Effect of 4-Methylpyrazole on ethanol elimination rate and hepatic redox changes in alcoholics with adequate or inadequate nutrition and in nonalcoholic controls

Abstract

Ethanol elimination rates produced by chronic alcohol consumption were higher in chronic alcoholics with adequate nutrition than in alcoholics with inadequate nutrition. 4-Methylpyrazole (4-MP, an inhibitor of alcohol dehydrogenase, ADH) at a dose of 7 mg/kg body weight inhibited ethanol elimination by 29% in nonalcoholic controls and by 35% in alcoholics with adequate nutrition, but only by 19% in alcoholics with inadequate nutrition. Galactose elimination rate (which is inhibited by NADH during ethanol oxidation) appeared to be a more sensitive indicator of hepatic redox changes than the lactate/pyruvate ratio of the peripheral venous blood. Ethanol-induced inhibition of galactose elimination was reduced in alcoholics as compared to nonalcoholic controls, and it was more reduced in alcoholics with poor nutrition than in alcoholics with adequate nutrition. Both in controls and in alcoholics, 4-MP reduced the inhibitory effect of ethanol on galactose elimination.

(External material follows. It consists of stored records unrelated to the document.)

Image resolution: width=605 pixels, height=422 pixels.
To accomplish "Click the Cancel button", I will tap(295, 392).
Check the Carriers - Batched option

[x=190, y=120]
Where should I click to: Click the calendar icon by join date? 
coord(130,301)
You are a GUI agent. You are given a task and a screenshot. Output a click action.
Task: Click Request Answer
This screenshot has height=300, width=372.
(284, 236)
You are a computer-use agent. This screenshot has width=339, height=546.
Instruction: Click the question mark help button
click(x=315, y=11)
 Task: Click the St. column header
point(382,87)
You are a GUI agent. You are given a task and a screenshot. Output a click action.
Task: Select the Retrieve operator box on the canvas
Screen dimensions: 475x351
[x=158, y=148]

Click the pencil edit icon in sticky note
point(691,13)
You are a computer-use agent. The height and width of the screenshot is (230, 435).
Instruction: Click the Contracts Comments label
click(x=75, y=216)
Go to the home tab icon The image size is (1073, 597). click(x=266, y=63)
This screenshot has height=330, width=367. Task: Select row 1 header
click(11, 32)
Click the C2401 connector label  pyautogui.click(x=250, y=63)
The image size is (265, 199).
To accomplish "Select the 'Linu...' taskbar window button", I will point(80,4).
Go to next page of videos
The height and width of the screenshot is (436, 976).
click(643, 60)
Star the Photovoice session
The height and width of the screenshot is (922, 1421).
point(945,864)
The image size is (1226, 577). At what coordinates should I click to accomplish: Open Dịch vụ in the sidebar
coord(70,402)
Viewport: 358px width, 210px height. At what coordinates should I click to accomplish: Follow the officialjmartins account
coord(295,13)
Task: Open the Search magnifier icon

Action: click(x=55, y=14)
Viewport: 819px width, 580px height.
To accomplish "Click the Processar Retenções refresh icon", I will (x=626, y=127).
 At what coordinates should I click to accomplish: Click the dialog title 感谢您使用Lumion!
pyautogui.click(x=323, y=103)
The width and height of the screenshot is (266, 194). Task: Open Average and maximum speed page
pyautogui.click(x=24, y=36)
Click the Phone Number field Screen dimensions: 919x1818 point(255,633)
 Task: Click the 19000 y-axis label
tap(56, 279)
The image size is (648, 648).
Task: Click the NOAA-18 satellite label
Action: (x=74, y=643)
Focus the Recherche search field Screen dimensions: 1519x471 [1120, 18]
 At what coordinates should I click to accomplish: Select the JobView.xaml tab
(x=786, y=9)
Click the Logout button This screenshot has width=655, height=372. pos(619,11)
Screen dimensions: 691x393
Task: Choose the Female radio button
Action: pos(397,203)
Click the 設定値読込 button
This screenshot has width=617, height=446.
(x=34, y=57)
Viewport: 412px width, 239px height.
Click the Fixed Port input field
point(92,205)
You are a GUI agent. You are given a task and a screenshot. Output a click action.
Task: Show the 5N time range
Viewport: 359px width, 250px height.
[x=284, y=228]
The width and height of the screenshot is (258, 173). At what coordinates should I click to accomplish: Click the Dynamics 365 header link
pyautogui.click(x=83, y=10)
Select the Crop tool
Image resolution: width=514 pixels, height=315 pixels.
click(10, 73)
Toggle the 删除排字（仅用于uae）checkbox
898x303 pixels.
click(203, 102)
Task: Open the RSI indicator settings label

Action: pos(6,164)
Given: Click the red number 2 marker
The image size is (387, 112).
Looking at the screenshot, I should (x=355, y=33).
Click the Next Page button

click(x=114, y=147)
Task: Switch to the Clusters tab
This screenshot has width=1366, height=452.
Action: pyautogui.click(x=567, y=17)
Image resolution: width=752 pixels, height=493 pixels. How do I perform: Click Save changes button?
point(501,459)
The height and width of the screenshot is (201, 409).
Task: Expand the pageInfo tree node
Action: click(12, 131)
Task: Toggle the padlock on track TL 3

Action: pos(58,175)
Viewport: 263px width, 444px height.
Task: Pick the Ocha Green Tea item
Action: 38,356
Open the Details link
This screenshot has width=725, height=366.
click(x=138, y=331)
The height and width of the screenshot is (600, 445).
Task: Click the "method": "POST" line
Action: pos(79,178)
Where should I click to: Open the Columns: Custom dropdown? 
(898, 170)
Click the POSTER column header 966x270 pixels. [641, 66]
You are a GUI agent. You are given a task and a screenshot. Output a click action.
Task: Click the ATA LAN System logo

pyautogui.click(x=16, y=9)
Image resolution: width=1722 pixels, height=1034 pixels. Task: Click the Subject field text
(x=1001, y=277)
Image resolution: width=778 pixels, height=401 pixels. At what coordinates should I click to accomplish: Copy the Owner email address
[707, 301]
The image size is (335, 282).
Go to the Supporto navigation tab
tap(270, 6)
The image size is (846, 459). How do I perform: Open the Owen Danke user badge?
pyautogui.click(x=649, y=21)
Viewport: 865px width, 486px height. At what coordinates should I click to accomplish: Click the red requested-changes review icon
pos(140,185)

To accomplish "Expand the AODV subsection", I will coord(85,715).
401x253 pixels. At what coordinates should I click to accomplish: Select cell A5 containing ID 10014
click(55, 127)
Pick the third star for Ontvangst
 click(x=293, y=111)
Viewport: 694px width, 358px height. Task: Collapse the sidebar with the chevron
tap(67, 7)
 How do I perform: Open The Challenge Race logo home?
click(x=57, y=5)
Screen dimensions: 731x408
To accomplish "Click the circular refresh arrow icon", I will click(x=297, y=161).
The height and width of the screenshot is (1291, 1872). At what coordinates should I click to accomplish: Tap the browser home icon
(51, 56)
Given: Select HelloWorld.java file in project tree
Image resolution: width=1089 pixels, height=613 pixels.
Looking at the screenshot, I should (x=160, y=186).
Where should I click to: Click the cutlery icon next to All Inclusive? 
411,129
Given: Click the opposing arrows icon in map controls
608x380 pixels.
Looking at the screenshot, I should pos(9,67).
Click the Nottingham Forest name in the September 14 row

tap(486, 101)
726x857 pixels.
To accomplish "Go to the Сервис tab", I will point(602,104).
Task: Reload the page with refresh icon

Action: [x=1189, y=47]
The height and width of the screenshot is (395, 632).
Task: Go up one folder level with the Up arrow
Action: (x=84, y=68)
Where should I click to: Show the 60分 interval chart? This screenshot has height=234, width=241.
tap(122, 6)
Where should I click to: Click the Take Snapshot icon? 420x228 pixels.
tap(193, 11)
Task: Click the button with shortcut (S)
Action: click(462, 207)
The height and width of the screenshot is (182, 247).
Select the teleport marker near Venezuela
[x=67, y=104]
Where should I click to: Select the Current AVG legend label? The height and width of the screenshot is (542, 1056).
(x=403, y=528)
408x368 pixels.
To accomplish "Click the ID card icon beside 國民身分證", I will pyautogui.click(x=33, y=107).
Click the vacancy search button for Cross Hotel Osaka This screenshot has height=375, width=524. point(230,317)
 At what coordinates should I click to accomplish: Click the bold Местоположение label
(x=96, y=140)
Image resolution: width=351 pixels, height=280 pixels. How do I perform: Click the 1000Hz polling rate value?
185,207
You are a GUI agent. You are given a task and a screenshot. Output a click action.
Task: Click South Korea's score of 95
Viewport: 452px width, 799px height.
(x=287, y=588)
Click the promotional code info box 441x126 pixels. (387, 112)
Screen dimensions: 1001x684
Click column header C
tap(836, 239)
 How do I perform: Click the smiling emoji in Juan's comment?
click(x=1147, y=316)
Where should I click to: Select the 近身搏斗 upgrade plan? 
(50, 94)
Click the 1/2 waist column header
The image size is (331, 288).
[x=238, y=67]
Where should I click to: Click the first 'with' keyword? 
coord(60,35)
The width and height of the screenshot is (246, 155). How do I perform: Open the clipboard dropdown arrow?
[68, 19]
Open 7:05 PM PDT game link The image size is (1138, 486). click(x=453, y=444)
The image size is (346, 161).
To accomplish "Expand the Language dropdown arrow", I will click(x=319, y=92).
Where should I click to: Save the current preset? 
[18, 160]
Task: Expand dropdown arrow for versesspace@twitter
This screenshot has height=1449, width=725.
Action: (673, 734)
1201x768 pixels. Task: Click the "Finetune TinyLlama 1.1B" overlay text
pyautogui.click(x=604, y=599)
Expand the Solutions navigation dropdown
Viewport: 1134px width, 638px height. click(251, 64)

In alcoholics with inadequate adequate nutrition, however, the further effect of 4-MP in this respect was negligible. The results indicate that the NADH reoxidation rate in chronic alcoholics is increased and support the existence, in chronic alcoholics with inadequate nutrition, of a non-ADH pathway for ethanol that does not produce reducing equivalents. In alcoholics with inadequate nutrition the proportional contribution of the ADH pathway to total ethanol elimination appears to be more decreased, resulting in reduction of the redox-mediated acute metabolic effects of alcohol.